Dans le texte sur les coûts de la décentralisation, comment est défini l'avantage fiscal net qu'une région dégage pour ses résidents ?

TEXTE SOURCE —
§
Les coûts de la décentralisation et la nécessité de transferts fiscaux
15En même temps qu’elle renforce l’efficacité et qu’elle suscite l’innovation dans la prestation de services publics, la décentralisation peut occasionner des coûts d’efficacité et d’équité, étroitement liés l’un à l’autre.
Coûts d’efficacité
16On peut distinguer trois grands types de coûts d’efficacité. Le premier est lié au fait que les programmes réalisés dans une région peuvent avoir des répercussions dans une autre, sous forme de profits ou de coûts. Des personnes éduquées ou formées dans une région peuvent passer dans une autre région pour mettre leurs compétences à profit ; des autoroutes construites par une juridiction sont utilisées par les résidents d’une autre, etc.
17Le deuxième coût d’efficacité est lié au fait que des politiques régionales peuvent affecter la répartition des ressources dans l’union économique interne (marché commun). Il se trouve en effet que les marchés nationaux du travail, des capitaux, des biens et services peuvent être faussés aux frontières régionales. La raison peut en être que des régions différentes imposent des taxes ou transferts différents sur des transactions qui ont lieu dans leur juridiction. Elles peuvent adopter des politiques actives préjudiciables à leurs voisines et chercher à attirer des facteurs de production ou des entreprises d’autres juridictions. Elles peuvent aussi concevoir leurs programmes de dépenses de façon à gêner la liberté de mouvement des personnes ou sociétés entre une juridiction et l’autre, par exemple par des obligations de résidence, des politiques d’emploi ou d’achat préférentielles, ou encore par des réglementations sur les productions locales ou les facteurs de production. Certaines de ces politiques peuvent viser un objectif régional légitime comme la protection d’une langue ou d’une culture, ou la promotion de la santé et de la sécurité. D’autres, cependant, peuvent n’avoir pour effet que de gêner la libre circulation des biens, services et facteurs de production à travers les frontières régionales.
18Le troisième coût d’efficacité, qui est le plus étroitement lié aux questions de transfert de répartition fiscale, est dû au fait que le processus même de décentralisation fiscale laisse à certaines régions des capacités fiscales qui leur permettent d’apporter des services publics et des transferts plus importants que d’autres régions. Ces régions peuvent avoir des capacités de prélèvement fiscal supérieures (par exemple du fait de ressources naturelles ou d’infrastructures industrielles plus importantes) ou des dépenses moindres (par exemple, moins de personnes âgées). De ce fait, l’avantage fiscal net qu’une région dégage pour ses résidents – c’est-à-dire la différence entre les niveaux moyens de services publics et les prélèvements fiscaux moyens – différera de celui d’une autre région. Ainsi, des particuliers et sociétés seront incités, pour des motifs purement fiscaux, à émigrer vers des juridictions où les capacités fiscales sont plus élevées (migration à motifs fiscaux). Ce phénomène est purement et simplement une conséquence de la décentralisation des responsabilités. Dans un État unitaire où les impôts et dépenses sont les mêmes à l’échelle de toute la nation, il n’y a pas de différentiation des avantages fiscaux nets puisqu’un taux d’imposition national donné financera dans le pays tout entier des niveaux similaires de services publics. C’est une des raisons pour lesquelles la norme de l’État unitaire est utile comme point de comparaison.
§
LISTE DES LIGNES —
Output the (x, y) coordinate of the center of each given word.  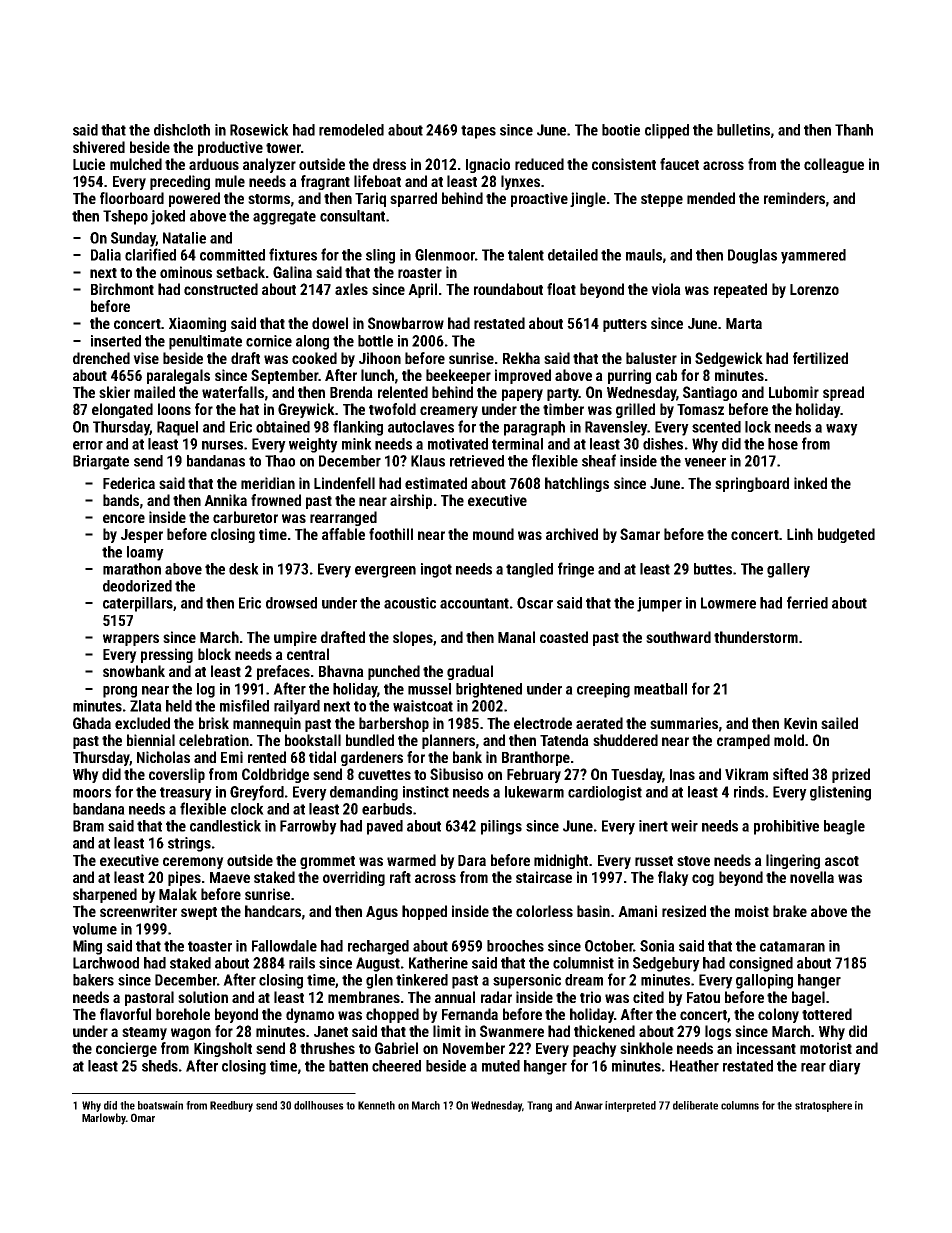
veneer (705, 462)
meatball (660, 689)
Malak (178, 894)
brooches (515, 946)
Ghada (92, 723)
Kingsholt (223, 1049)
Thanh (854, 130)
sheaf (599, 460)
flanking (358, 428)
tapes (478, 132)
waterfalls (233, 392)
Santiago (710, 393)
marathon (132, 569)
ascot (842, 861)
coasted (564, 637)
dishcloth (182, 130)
§
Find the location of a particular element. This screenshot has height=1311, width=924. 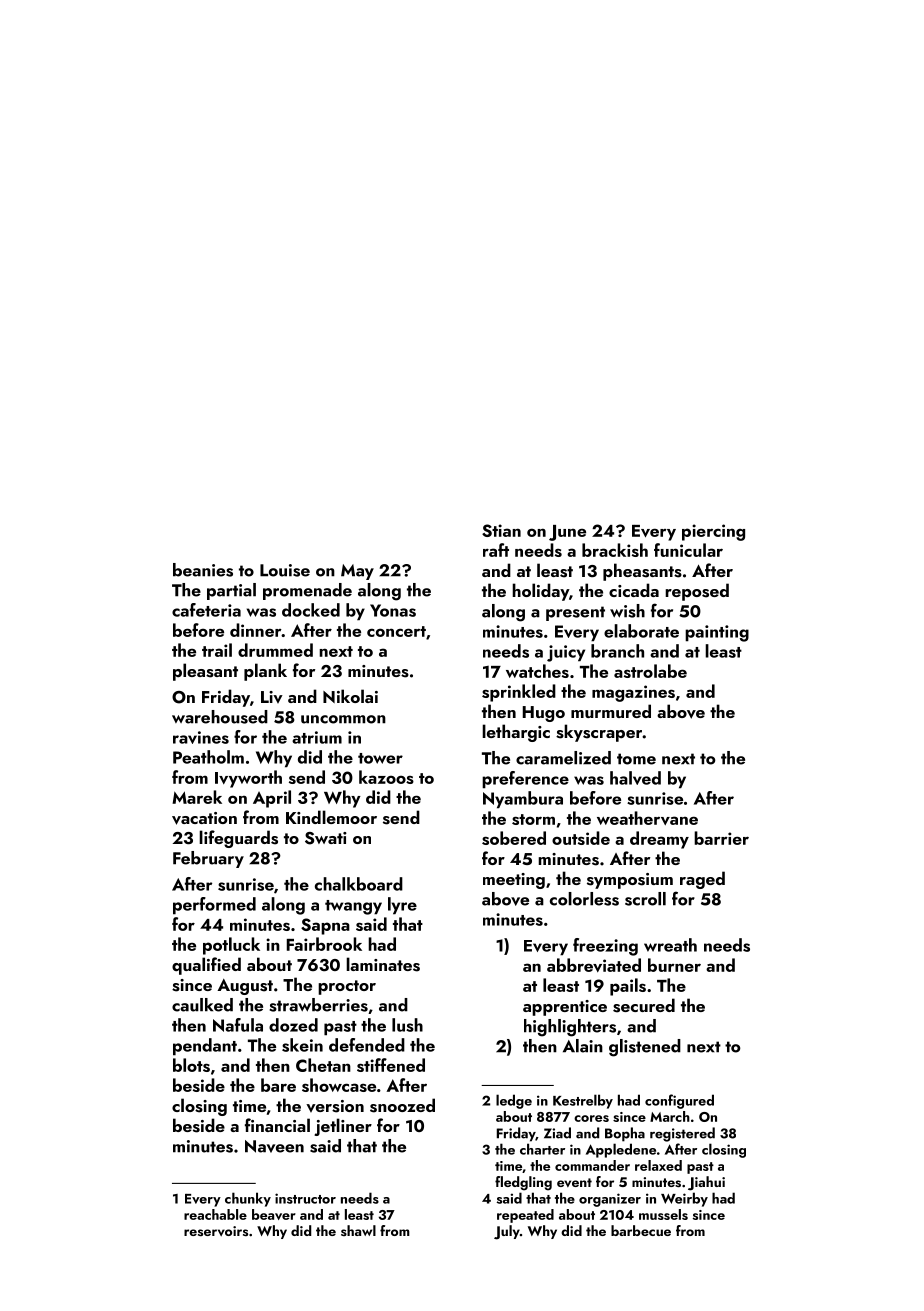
§
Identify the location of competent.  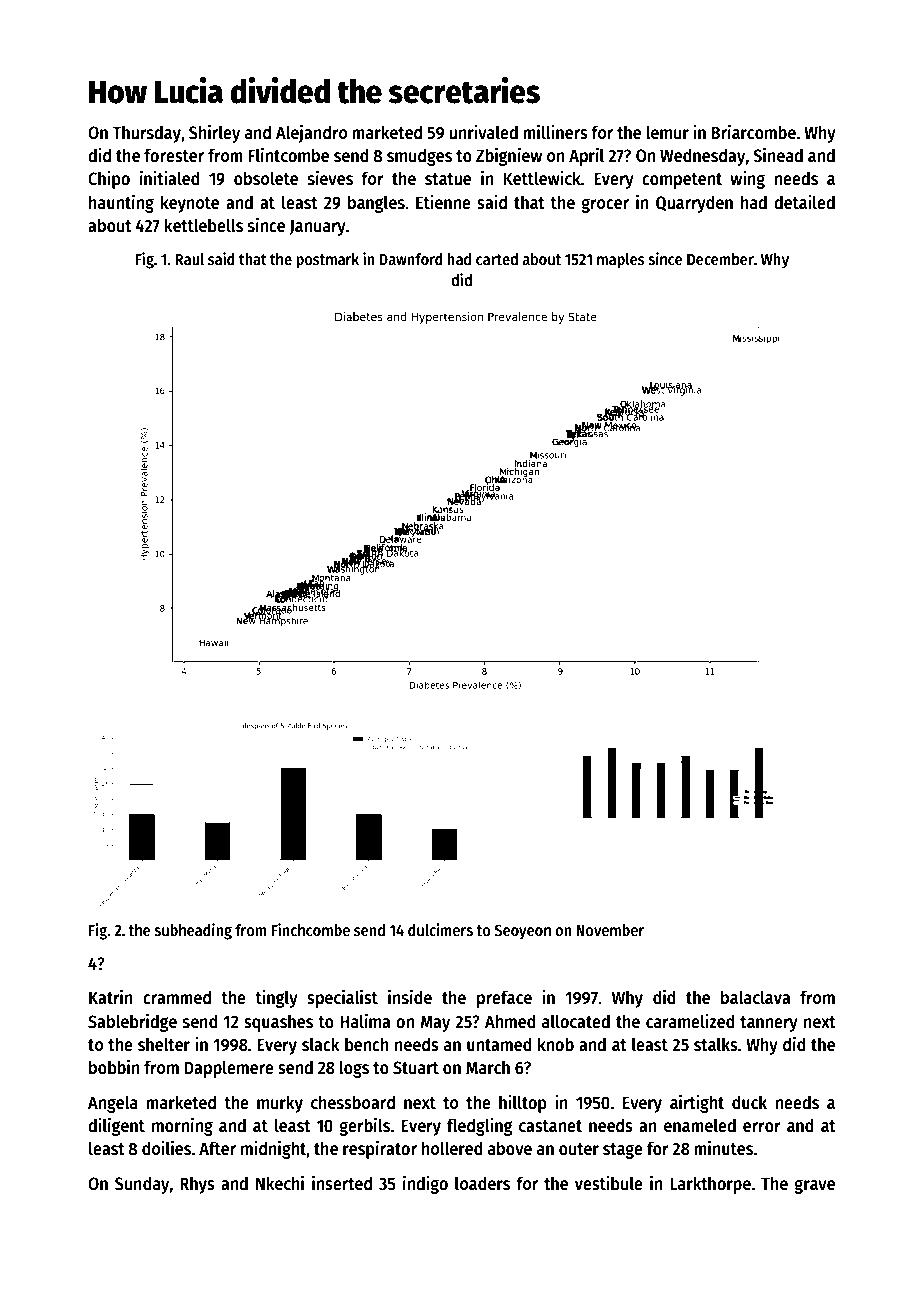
§
CORRIGÉ DE L'EXERCICE —
C'est la différence entre les niveaux moyens de services publics et les prélèvements fiscaux moyens.